▸ Record set:
○ ○ ○ ○ ○ ○ ○
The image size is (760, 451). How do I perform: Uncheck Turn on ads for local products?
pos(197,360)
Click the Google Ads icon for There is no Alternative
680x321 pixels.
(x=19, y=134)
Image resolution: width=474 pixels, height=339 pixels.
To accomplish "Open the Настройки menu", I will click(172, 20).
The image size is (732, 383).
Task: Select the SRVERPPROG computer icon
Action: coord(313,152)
○ ○ ○ ○ ○ ○ ○
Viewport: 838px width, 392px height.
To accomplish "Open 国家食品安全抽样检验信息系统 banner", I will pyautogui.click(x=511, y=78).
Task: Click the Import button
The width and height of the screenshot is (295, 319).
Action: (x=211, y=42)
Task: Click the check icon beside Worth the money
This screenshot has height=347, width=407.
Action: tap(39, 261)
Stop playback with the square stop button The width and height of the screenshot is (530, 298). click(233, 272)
○ ○ ○ ○ ○ ○ ○
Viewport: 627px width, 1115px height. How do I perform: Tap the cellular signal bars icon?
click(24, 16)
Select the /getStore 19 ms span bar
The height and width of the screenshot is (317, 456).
○ ○ ○ ○ ○ ○ ○
▸ The task:
Considering only the material above, set down every line from the one with "Task: Click the check" to the one with "Stop playback with", inclusive, exactly as written.

▸ Answer for the task:
Task: Click the check icon beside Worth the money
This screenshot has height=347, width=407.
Action: tap(39, 261)
Stop playback with the square stop button The width and height of the screenshot is (530, 298). click(233, 272)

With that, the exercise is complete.